Image by Flood.
The process of rewriting can be difficult. When you have loved a particular essay as much as I have loved the one I am now rewriting, the act of cutting something can be agonizing.
Writer Nancy Jean Moore asked Le Guin, “How do you make something good?”
If Le Guin were an internet writing guru I suspect she would have offered up advice like “show, don’t tell” or “write what you know.” Le Guin would have then followed up with a proposal to buy her ebook/course/one-on-one coaching sessions.
We might have said yes to the offer. We were inexperienced and scared and wanted a prepackaged recipe for success. Le Guin knows this:
Inexperienced writers tend to seek the recipes for writing well. You buy the cookbook, you take the list of ingredients, you follow the directions, and behold! A masterpiece! The Never-Falling Soufflé!
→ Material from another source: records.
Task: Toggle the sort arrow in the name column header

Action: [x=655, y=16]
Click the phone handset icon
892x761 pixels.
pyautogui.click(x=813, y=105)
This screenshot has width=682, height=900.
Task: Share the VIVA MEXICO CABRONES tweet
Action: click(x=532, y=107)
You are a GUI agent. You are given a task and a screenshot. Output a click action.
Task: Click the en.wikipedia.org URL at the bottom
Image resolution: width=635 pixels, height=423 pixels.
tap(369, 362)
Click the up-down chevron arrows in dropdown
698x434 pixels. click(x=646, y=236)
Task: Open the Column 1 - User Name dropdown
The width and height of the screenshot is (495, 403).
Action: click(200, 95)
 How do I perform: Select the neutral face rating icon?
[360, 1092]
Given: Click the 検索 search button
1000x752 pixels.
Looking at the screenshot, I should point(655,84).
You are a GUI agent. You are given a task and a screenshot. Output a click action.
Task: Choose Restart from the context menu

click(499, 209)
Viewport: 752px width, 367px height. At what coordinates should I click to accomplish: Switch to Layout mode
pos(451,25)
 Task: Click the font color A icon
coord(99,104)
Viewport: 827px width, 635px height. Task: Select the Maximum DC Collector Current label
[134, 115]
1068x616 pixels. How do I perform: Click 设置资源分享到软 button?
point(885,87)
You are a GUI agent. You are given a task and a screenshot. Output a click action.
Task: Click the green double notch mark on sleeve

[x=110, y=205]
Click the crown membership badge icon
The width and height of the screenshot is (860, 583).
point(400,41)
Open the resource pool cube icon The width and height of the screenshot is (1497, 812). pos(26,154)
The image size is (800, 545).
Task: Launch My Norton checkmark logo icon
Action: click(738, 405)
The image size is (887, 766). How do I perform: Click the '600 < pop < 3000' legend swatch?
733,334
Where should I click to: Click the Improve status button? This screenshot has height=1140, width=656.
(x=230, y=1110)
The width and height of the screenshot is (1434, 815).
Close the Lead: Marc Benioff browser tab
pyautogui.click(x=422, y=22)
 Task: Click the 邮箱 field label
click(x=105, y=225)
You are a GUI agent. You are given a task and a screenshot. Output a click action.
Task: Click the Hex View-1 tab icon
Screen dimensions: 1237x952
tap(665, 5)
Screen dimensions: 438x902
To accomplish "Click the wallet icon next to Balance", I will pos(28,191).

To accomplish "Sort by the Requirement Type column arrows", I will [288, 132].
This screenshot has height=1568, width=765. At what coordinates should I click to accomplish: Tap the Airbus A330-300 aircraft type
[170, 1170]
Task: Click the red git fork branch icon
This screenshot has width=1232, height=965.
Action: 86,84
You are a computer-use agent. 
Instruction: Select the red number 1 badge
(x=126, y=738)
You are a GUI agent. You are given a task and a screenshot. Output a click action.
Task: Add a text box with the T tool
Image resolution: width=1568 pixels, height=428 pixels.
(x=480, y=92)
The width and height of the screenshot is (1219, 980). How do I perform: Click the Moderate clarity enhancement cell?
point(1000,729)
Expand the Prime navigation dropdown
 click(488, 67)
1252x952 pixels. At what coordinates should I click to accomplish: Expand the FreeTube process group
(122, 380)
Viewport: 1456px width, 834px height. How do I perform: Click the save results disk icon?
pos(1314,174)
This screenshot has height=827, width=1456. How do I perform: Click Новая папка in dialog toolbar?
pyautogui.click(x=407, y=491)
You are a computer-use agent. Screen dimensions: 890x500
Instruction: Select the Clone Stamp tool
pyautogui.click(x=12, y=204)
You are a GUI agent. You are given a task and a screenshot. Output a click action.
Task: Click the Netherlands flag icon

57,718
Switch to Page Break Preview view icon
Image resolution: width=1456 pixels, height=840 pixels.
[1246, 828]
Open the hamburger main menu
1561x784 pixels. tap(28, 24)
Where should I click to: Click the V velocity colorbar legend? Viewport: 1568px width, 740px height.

Le Guin, however, is an actual writer, not a writer who writes about writing, which is what so many internet gurus are. Le Guin has written the Left Hand of Darkness, a book published in 1970 with characters who are neither male nor female, and the Earthsea series for children. So when she says there are no recipes for writing, she knows what she is talking about.
But alas, there are no recipes. We have no Julia Child. Successful professional writers are not withholding mysterious secrets from eager beginners. The only way anybody ever learns to write well is by trying to write well. This usually begins by reading good writing by other people, and writing very badly by yourself, for a long time.
The poet Theodore Roethke said it: “I learn by going where I have to go.”
I’ve chased a guru a time or two. Signed up for some online classes with varying results. Whether or not the classes improved my writing, I can’t say. But I can say the classes revealed to me an almost desperate need to get better as a writer. As I read more and harder writing, I now know how incredibly awful my writing is.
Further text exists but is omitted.